Rakuten's Journey to HTTPS

, William Moore, HTTPS

Rakuten’s Journey to HTTPS – Lessons So Far

Rakuten group is currently migrating its services to HTTPS; any service that uses HTTP is being migrated to HTTPS. This includes not just websites but also our mobile applications and other services we offer, for example ad and content services. This work is still ongoing, however globally over 80% of Rakuten’s services had completed their migration by March 2017. We wanted to share our lessons for managing such a large scale migration.

Our Task

Rakuten has a large range of businesses and services spread across three continents. Together these businesses and services have around 250 individual websites and more than 350 ‘non website’ services. Rakuten’s largest website (Ichiba Japan) has over 0.3 billion product pages and over 40,000 merchants. All of these had to be migrated to HTTPS.

Adding another layer of complexity is the Rakuten Ecosystem concept, which means that many services have interdependencies; to migrate services it is necessary to understand these interdependencies and co-ordinate the migration of the services taking these into account.

Image of Rakuten ecosystem

Lastly our most important consideration is always our users. Globally the Rakuten Ecosystem has over 900M!

Our Approach

Because of this complexity, we took the decision to manage our migration to HTTPS as a single program of co-ordinated activities. The structure of this program was aligned with our internal organization structure:

  • Rakuten is divided into 11 groups companies and a number of horizontal ‘group headquarters’ functions. Rakuten also has regional hierarchies within this structure.

  • In each group company, relevant group headquarters function’s and each region one or more program ‘leads’ were assigned to co-ordinate efforts in those areas on behalf of the program. The leads reported into a single Program Management Office (‘PMO’). A Program Manager headed the PMO and reported to a steering committee of senior executives from the Rakuten Group.

Image of the Program structure

We structured our program in this way to achieve the following:

  • Centralised and streamlined management of cross company dependencies – Creating a ‘group wide’ view to support risk analysis and prioritisation.

    All product and dependency information was mastered in a dedicated JIRA project, from which BI dashboards, various analysis and reports were produced.

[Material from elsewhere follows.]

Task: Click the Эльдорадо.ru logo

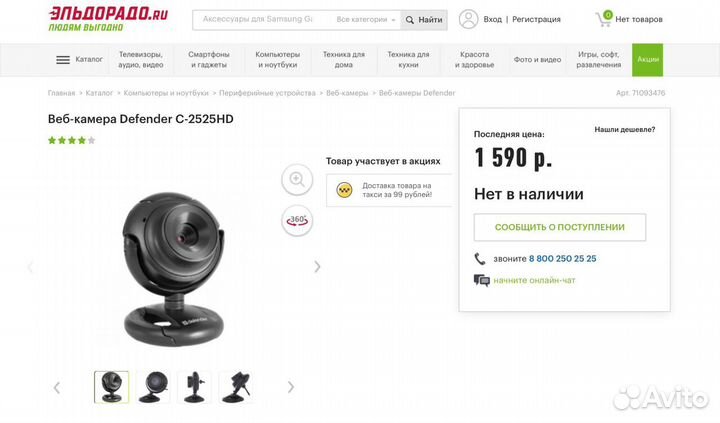Action: [x=108, y=19]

Teams working on each product or dependency directly updated this JIRA and all teams were able to check the latest (detailed) view the status here, reducing the communication overhead for technical teams, allowing them more time to focus on their own area of responsibility.

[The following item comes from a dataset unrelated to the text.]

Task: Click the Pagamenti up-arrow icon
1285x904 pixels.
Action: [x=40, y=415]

    Image illustrating dependencies

  • Group wide adoption of best practice for risk, issue and assumptions management – cascading relevant, actionable and specific information to technical teams / management / business members. Removing the noise whilst ensuring the most important risks are focused on by all.

    Our first action was defining and sharing a set of ‘common basic risks for website migrations’ (listed below) which required each website team to consider and mitigate. This gave us a basic level of risk management and a systematic way of minimizing migration issues across the program.

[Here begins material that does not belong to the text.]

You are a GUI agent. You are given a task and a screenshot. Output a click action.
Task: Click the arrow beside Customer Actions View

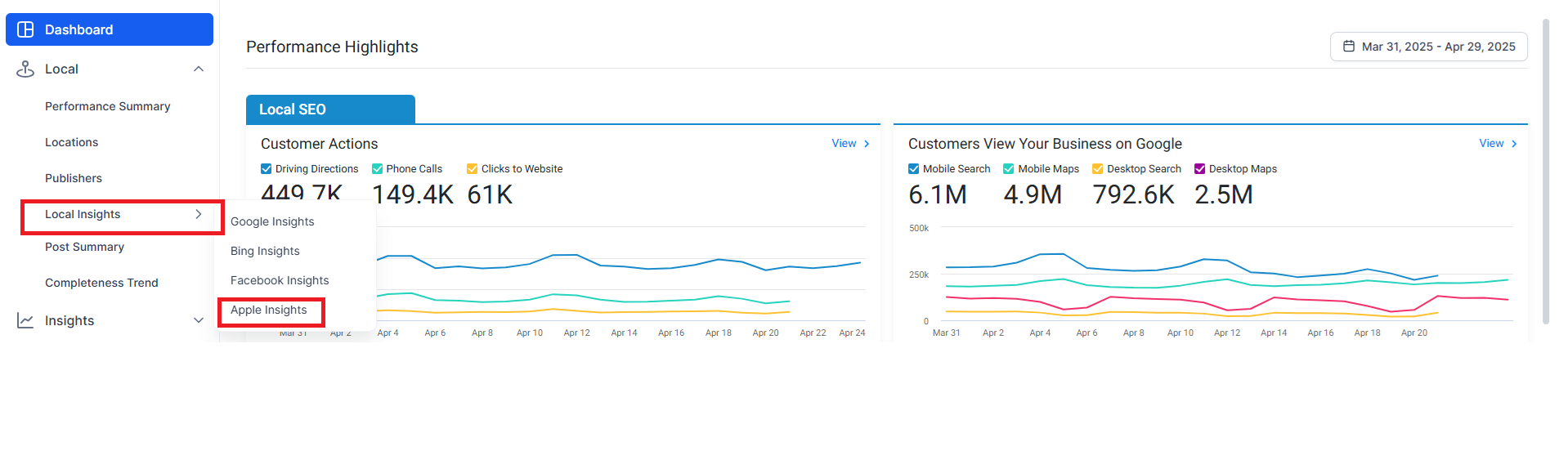click(x=867, y=144)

    Our ‘Common Basic Risks for Website Migrations’

    Table listing the risks

  • Centralised HTTPS related data and reporting – creating a single source of data (using JIRA) for all teams, which fed into a single set of management dashboards and reports. This has helped us to minimize miscommunication and maximise data quality. It also enabled quick escalations for real issues.

    The PMO provided guidance for all teams on how status for their projects should be assessed, including things like clear criteria for judging a product to be “Red’, ‘Amber’ or ‘Green’ status with its migration. This minimized misunderstandings between the PMO, Leads and project teams.

    In addition the status information for each service was only accepted into reports following a review by the PMO and the relevant Lead, and if necessary project teams for each product. This maintained the relative quality of information and allowed the PMO to make an expert judgement in certain cases.

  • Formalised approach to best practice adoption and information sharing – by utilising the power of Rakuten’s ‘Technical Community’ we encouraged engineering teams help each other. We also created community powered, Q&A service for any HTTPS query.

  • Updated group wide policies, regulations and processes to embed https – we aim to prevent slippage back to http through a multi-levelled approach (e.g. Policies forbidding use of HTTP on new or updated services, updated QA processes to check for mixed content, utilising existing scanning processes to help validate HTTPS migrations, updates to internal user guides for systems related to content creation or publishing).

What we Learned

  • Our biggest challenge is clearing mixed content, especially in larger sites. We asked all our teams to consider how they can monitor content during and after their migration. One of the approaches we recommended was to configure Content Security Policy to report HTTP content (however this may not suitable for all sites). It is also important to remember that reporting with CSP should not be configured until you have migrated the majority of your content, otherwise you could generate extremely large logs!

  • The number of Dependencies was large (at a program level we were tracking over 3000), but the biggest surprise was where a particular service had learned that they had become dependencies for other services without their knowledge (sometimes indirectly, by inclusion into a service that was then incorporated into another service). Without a group wide view this would have been very hard to identify and manage for each of the individual teams.

  • It is natural that people overlook risks or impacts outside their area of responsibility. Use techniques like our ‘Standard Risks’ (see above) to help teams cover all their risk points.

  • HTTPS adoption is a great opportunity to do a number of things like refactor your sites code, introduce stricter controls for publishing content, review and purge legacy content, enable HTTP/2, &c – use the opportunity!

  • Many websites had dependencies on external services that had not adopted HTTPS. Rather than removing these services we tried to work with the companies that provide these so that their content / service was also updated. Sometimes this involved several months of negotiations. This cannot be planned for, but be prepared that you may need to do this. Overall this was a very positive experience – working collaboratively with our partners and helping them to improve their services for mutual benefit.

  • With any big program 80% of the work of the program team is communication. With so many stakeholders and different styles of working the same message needs delivering in many different formats again and again. We used a mix of:

    • Formal reports

    • Newsletters

    • Online dashboards

    • Enterprise social network

    • Ad hoc email

    • Topic specific workshops

    • Information sharing meetings

    • Presentations at regular internal forums like tech conferences or seminars

    • Presentations at leadership meetings

But remember that the communications need to be targeted by audience! They language and level of detail suitable for communicating with a front end web developer will probably not be suitable for communicating with business people or management. We had to regularly check the effectiveness of our communications and refine our approach to get our messages understood.